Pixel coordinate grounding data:
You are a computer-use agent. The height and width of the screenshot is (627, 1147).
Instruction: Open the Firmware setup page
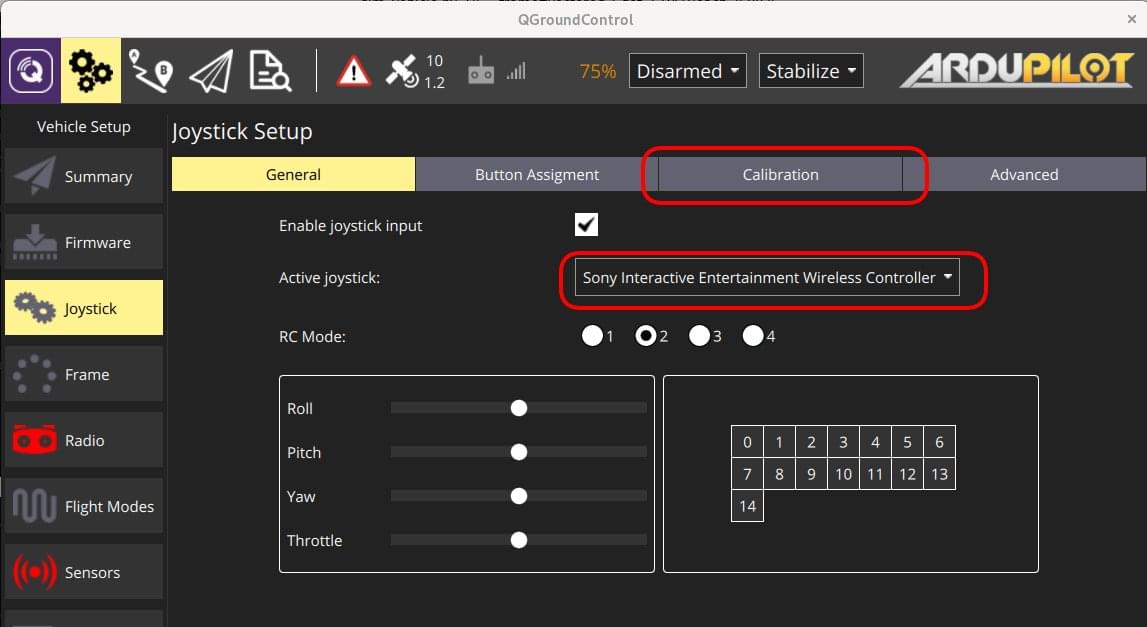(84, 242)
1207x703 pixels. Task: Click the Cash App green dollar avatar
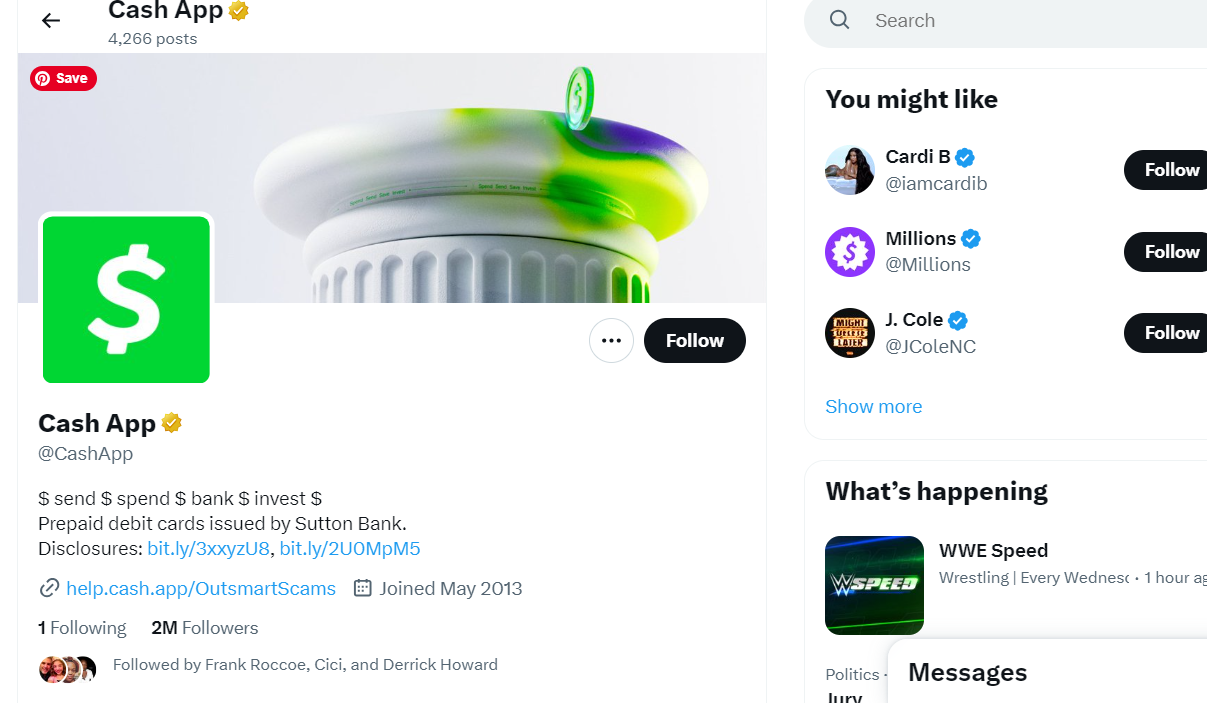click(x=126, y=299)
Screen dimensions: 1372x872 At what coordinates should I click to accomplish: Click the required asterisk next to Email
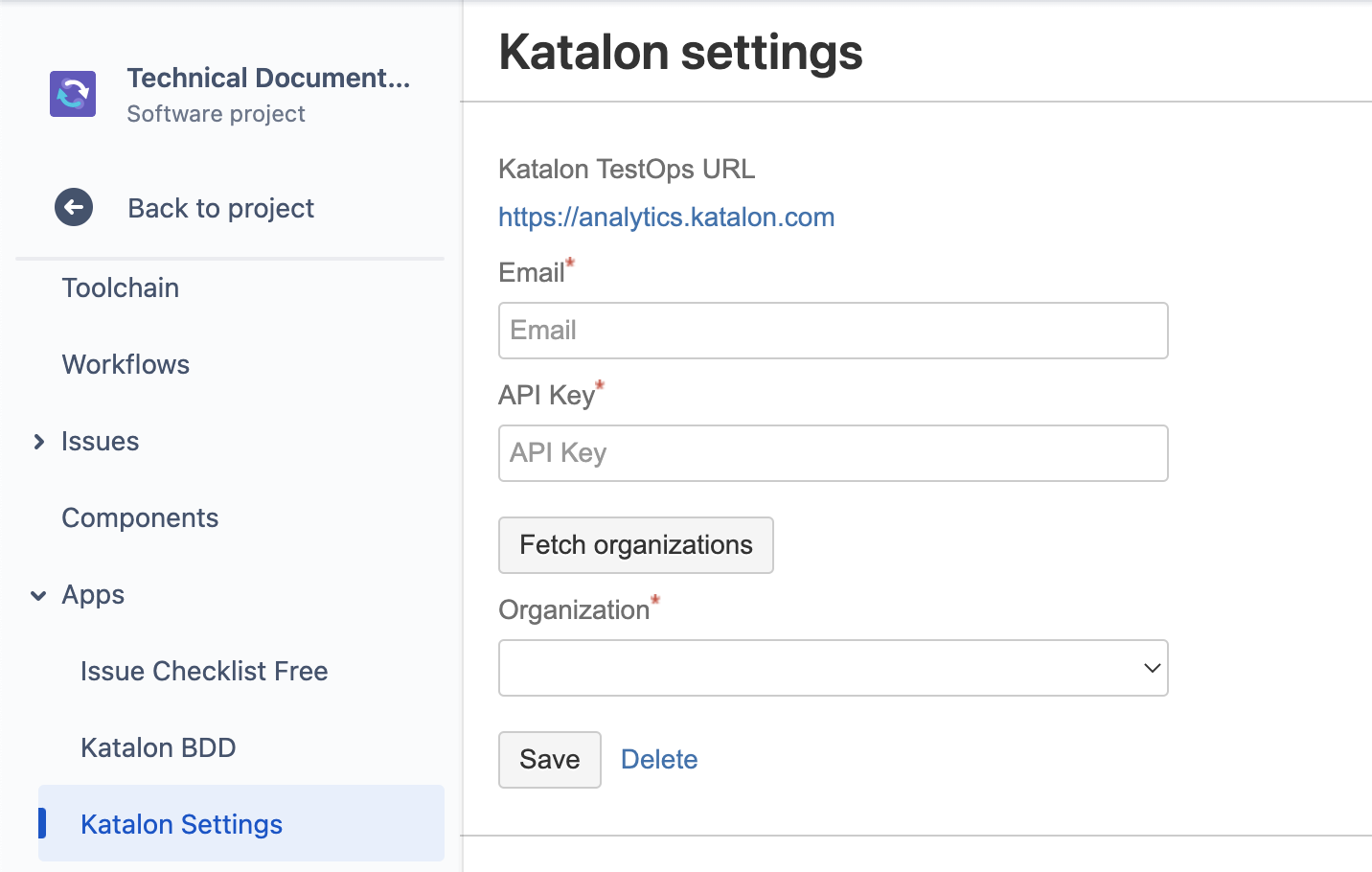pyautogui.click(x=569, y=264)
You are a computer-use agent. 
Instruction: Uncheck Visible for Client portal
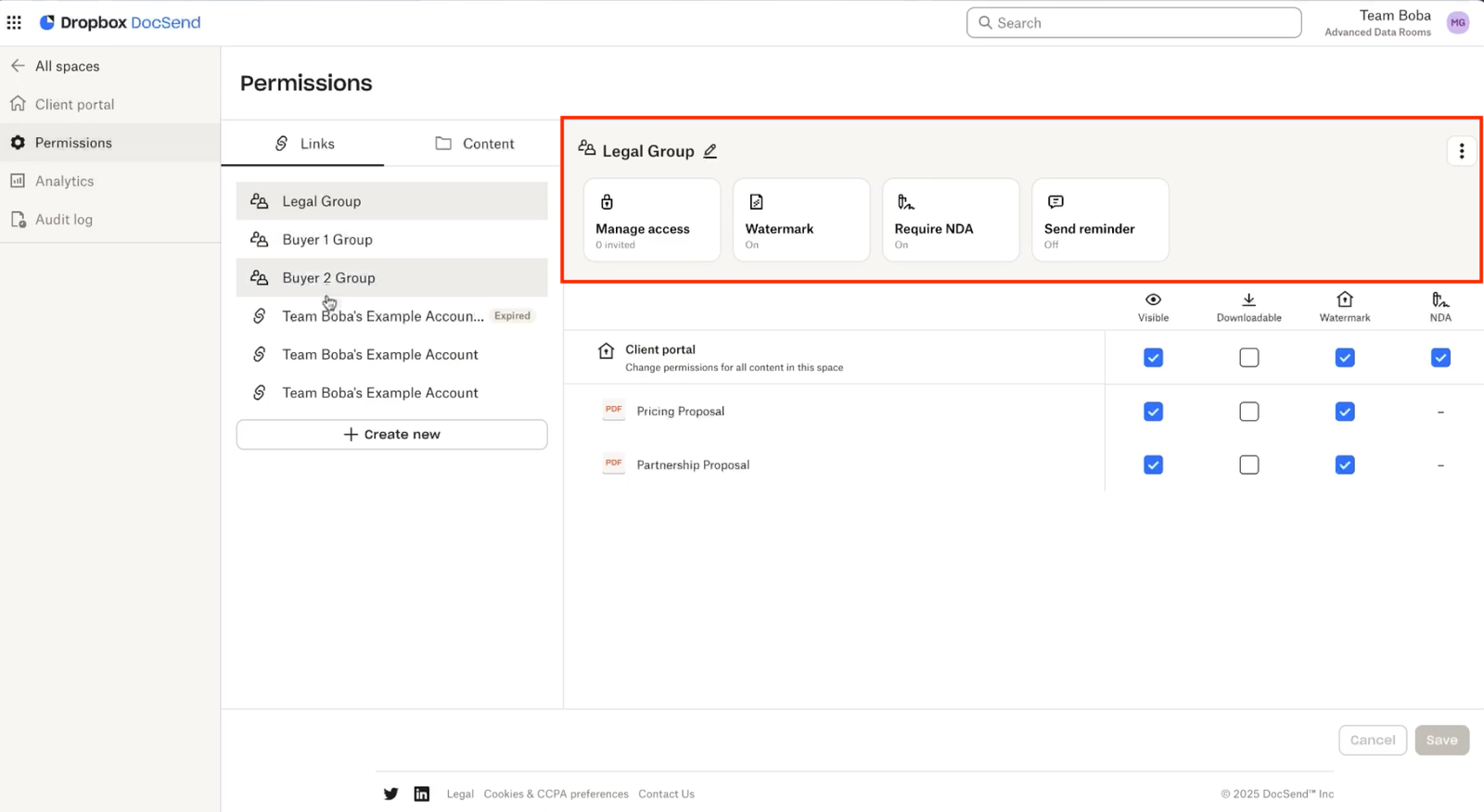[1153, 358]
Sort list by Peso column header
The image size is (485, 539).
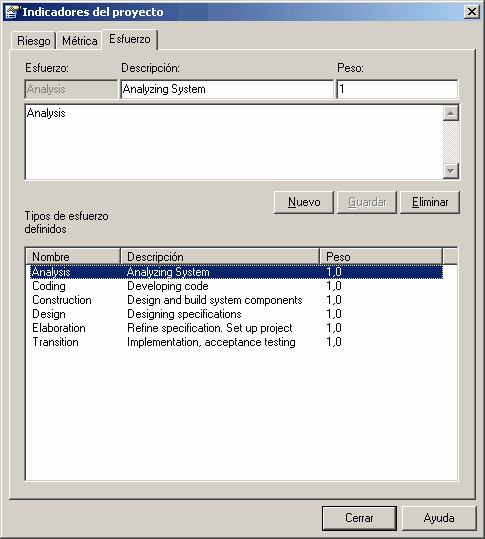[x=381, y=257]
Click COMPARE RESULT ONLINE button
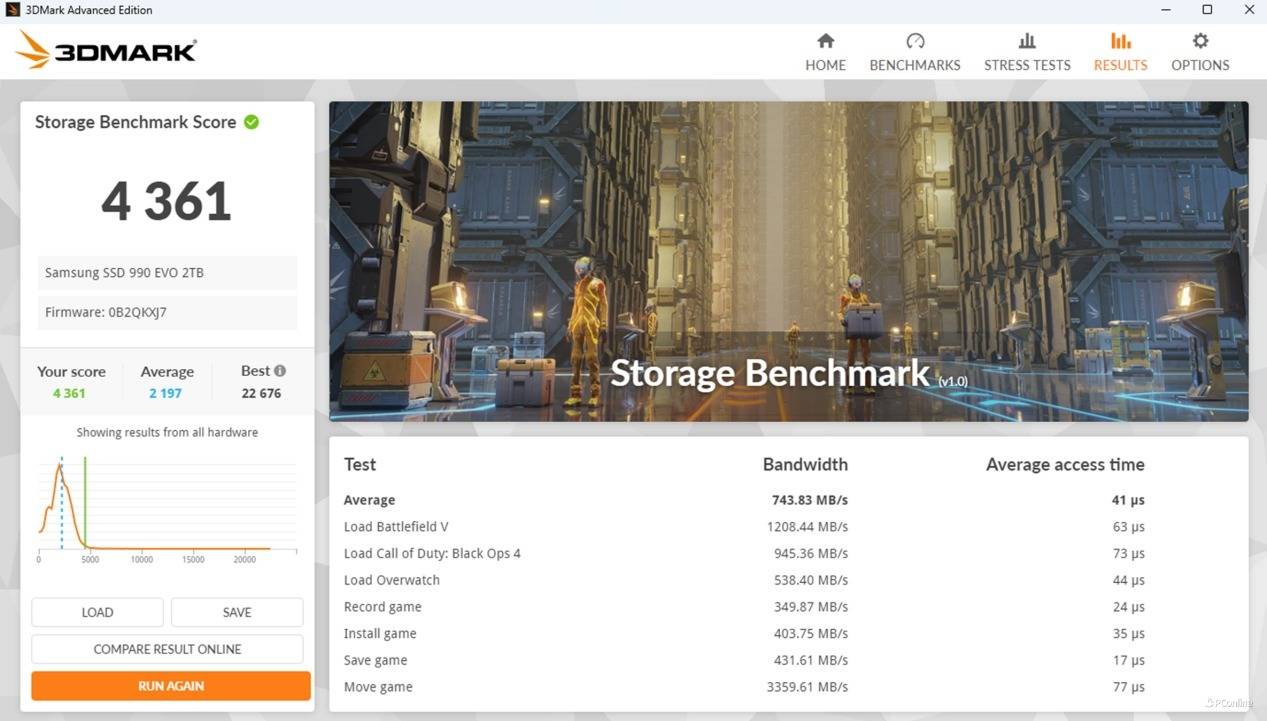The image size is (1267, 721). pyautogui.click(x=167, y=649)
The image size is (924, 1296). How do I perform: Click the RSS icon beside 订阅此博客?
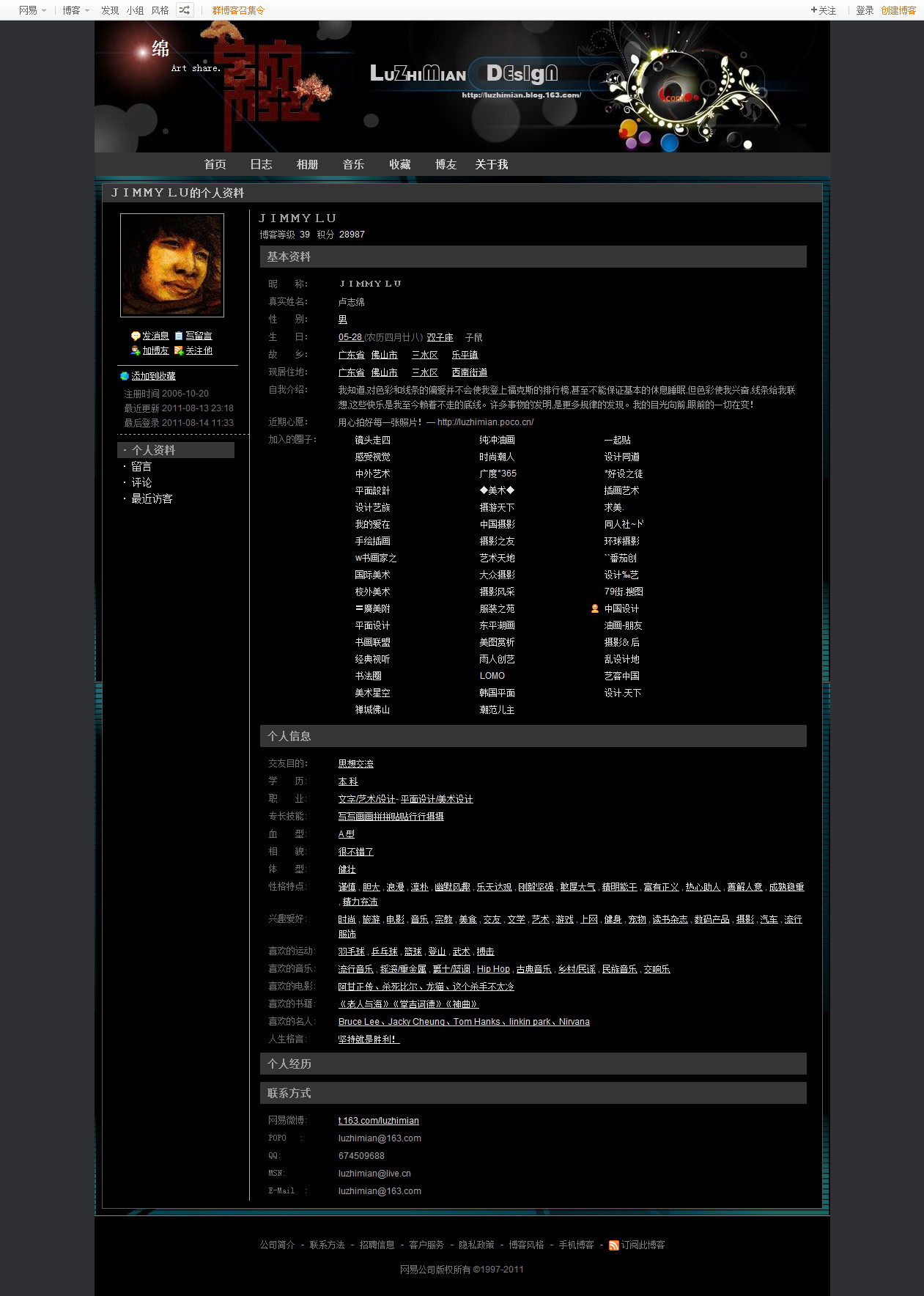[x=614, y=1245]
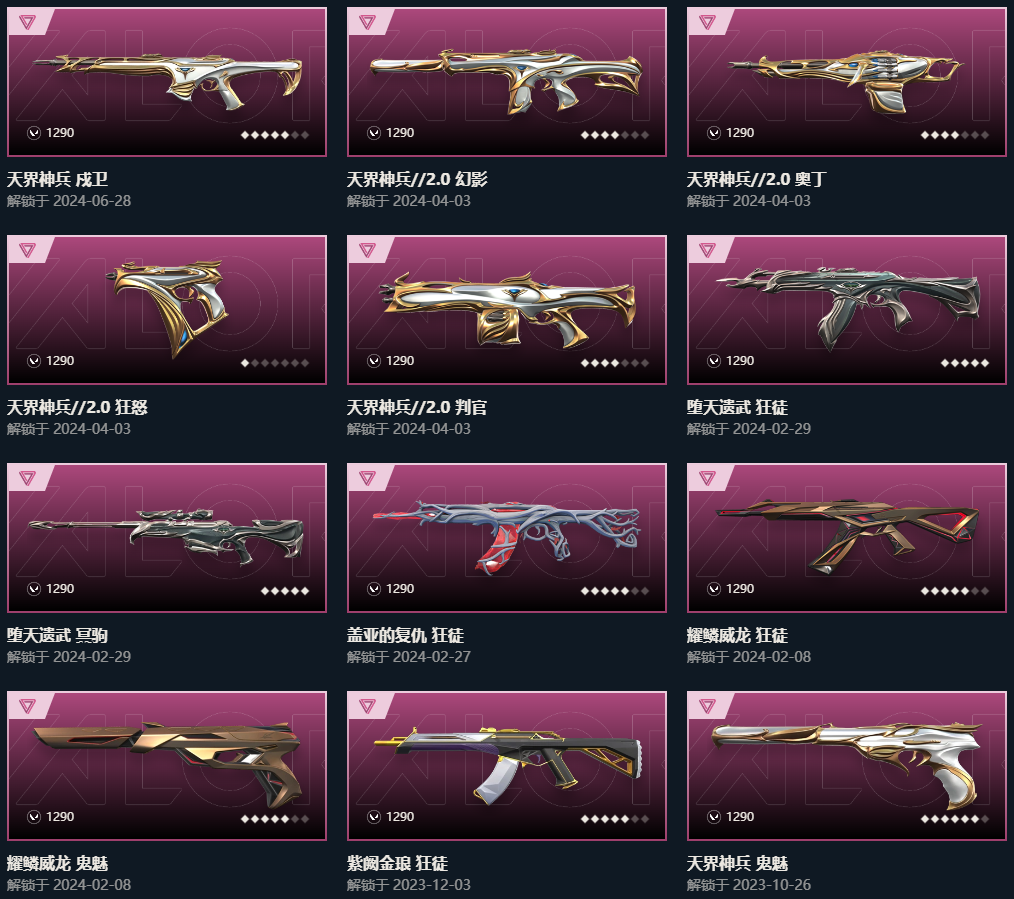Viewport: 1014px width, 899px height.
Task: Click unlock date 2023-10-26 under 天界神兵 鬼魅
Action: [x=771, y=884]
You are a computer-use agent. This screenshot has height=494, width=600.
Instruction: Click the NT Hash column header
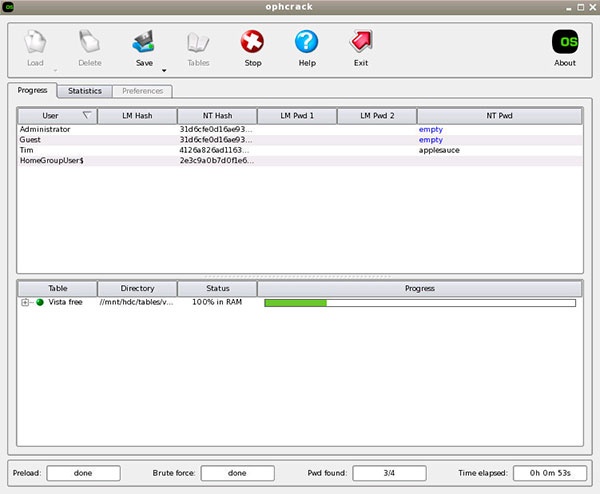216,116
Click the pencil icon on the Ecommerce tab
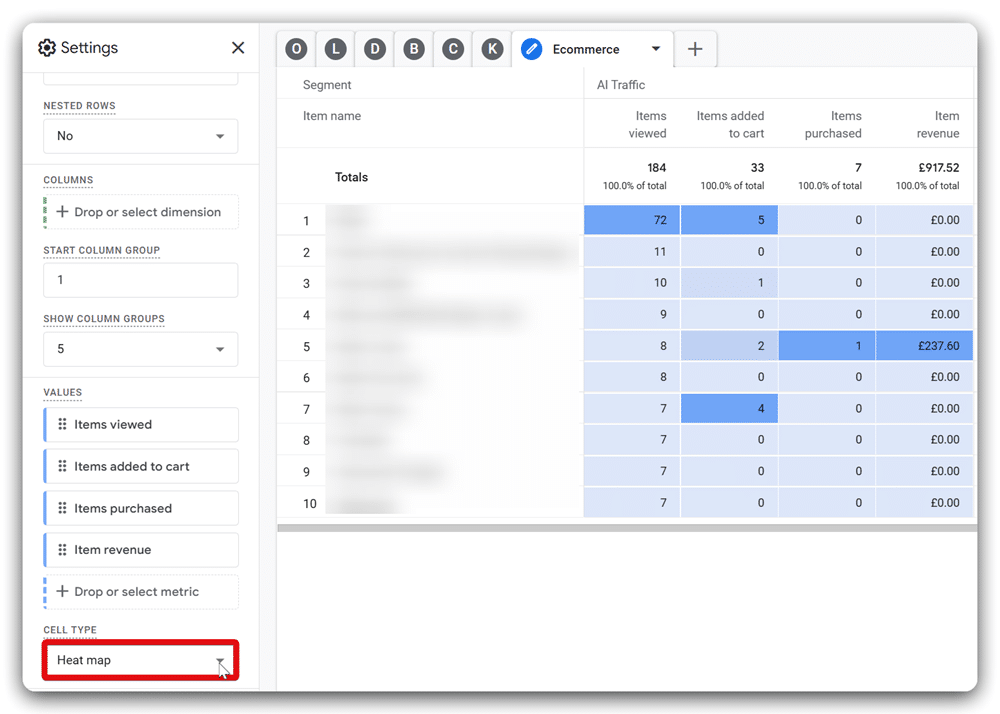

ASSIGNMENT:
Print only the lines from the one with "Instruction: Click the NT Hash column header" through the last line of the data above, exactly and with both ends, and please omit any pictures.

ANSWER SPACE:
Instruction: Click the NT Hash column header
216,116
Click the pencil icon on the Ecommerce tab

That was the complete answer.